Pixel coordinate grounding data
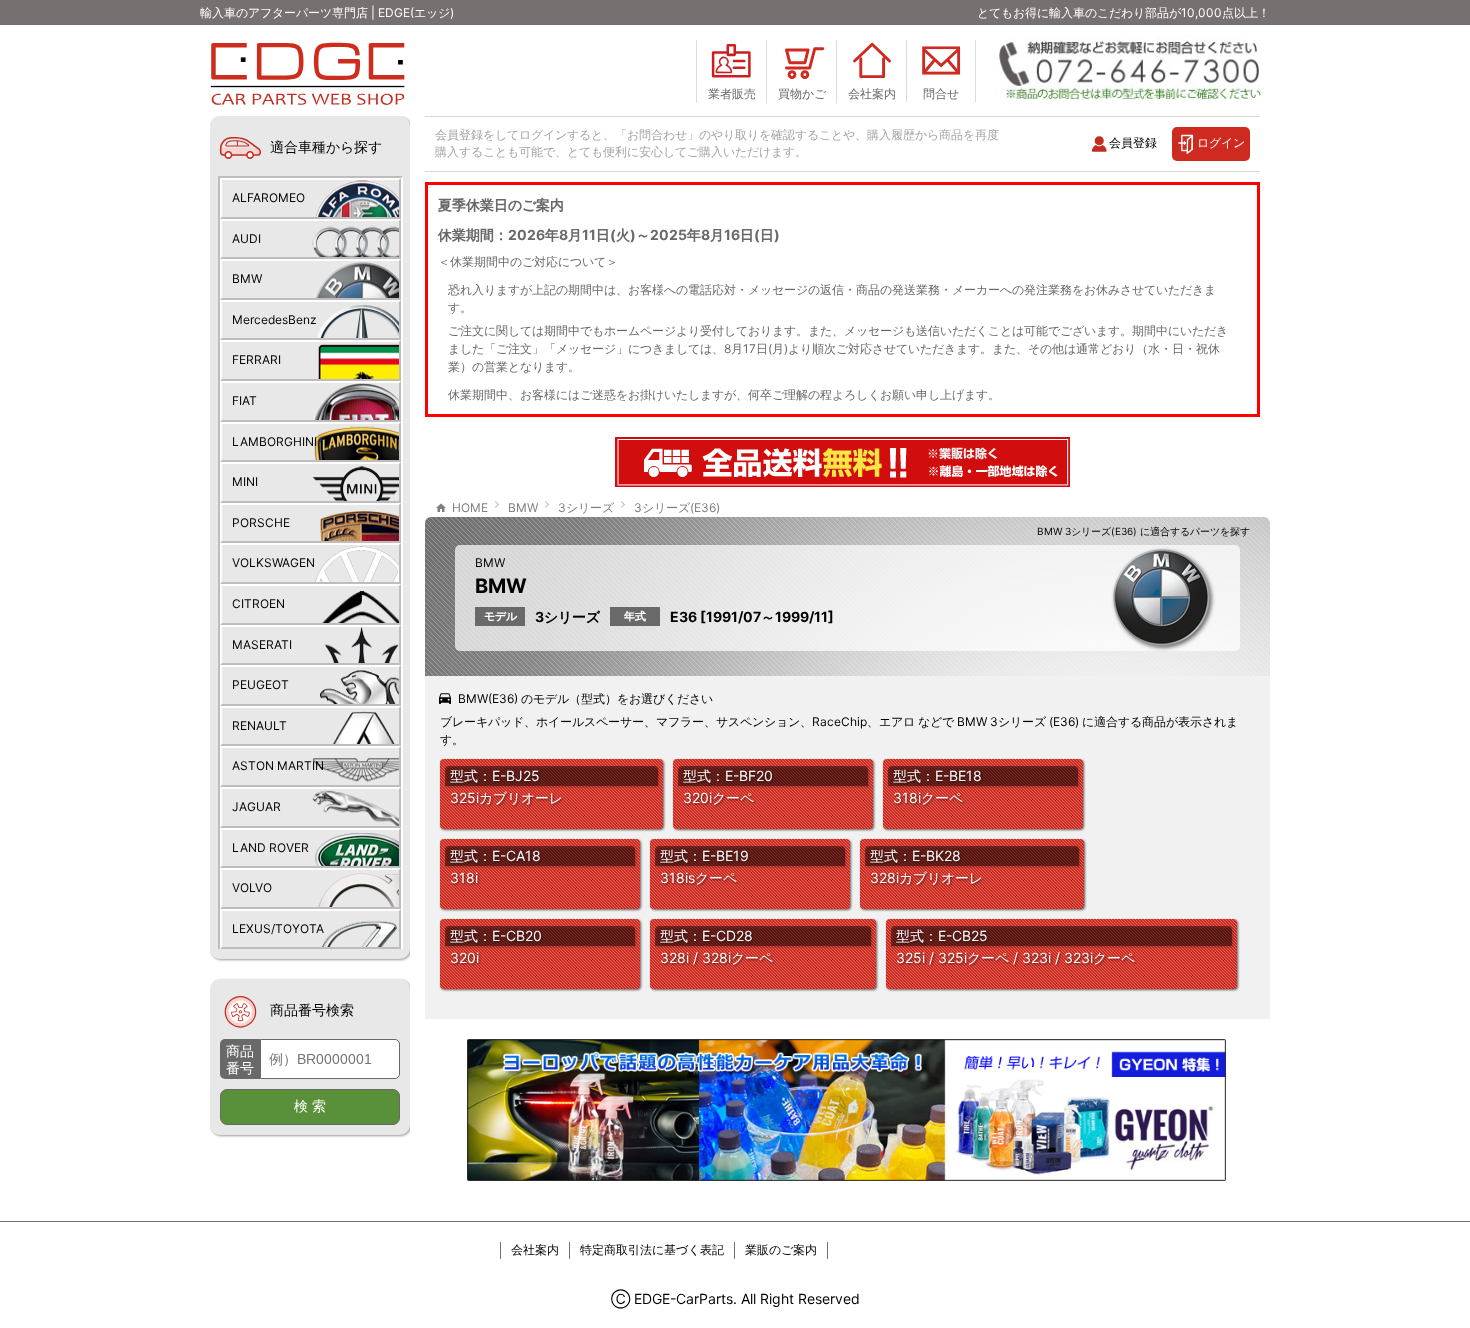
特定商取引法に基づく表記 (652, 1249)
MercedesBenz (274, 319)
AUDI (246, 238)
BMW (490, 562)
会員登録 (1133, 142)
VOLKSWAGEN (273, 562)
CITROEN (258, 603)
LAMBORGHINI (274, 441)
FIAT (244, 400)
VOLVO (252, 887)
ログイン (1221, 142)
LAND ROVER (270, 847)
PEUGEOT (260, 684)
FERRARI (256, 359)
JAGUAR (256, 806)
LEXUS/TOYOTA (278, 928)
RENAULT (259, 725)
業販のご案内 (781, 1249)
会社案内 (535, 1249)
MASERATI (262, 644)
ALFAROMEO (268, 197)
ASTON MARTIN (278, 765)
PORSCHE (261, 522)
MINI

» **EXERCISE DIRECTIONS**:
When you copy the data, keep every line exact and drop the pictures.

» **EXERCISE SOLUTION**:
特定商取引法に基づく表記 (652, 1249)
MercedesBenz (274, 319)
AUDI (246, 238)
BMW (490, 562)
会員登録 (1133, 142)
VOLKSWAGEN (273, 562)
CITROEN (258, 603)
LAMBORGHINI (274, 441)
FIAT (244, 400)
VOLVO (252, 887)
ログイン (1221, 142)
LAND ROVER (270, 847)
PEUGEOT (260, 684)
FERRARI (256, 359)
JAGUAR (256, 806)
LEXUS/TOYOTA (278, 928)
RENAULT (259, 725)
業販のご案内 (781, 1249)
会社案内 (535, 1249)
MASERATI (262, 644)
ALFAROMEO (268, 197)
ASTON MARTIN (278, 765)
PORSCHE (261, 522)
MINI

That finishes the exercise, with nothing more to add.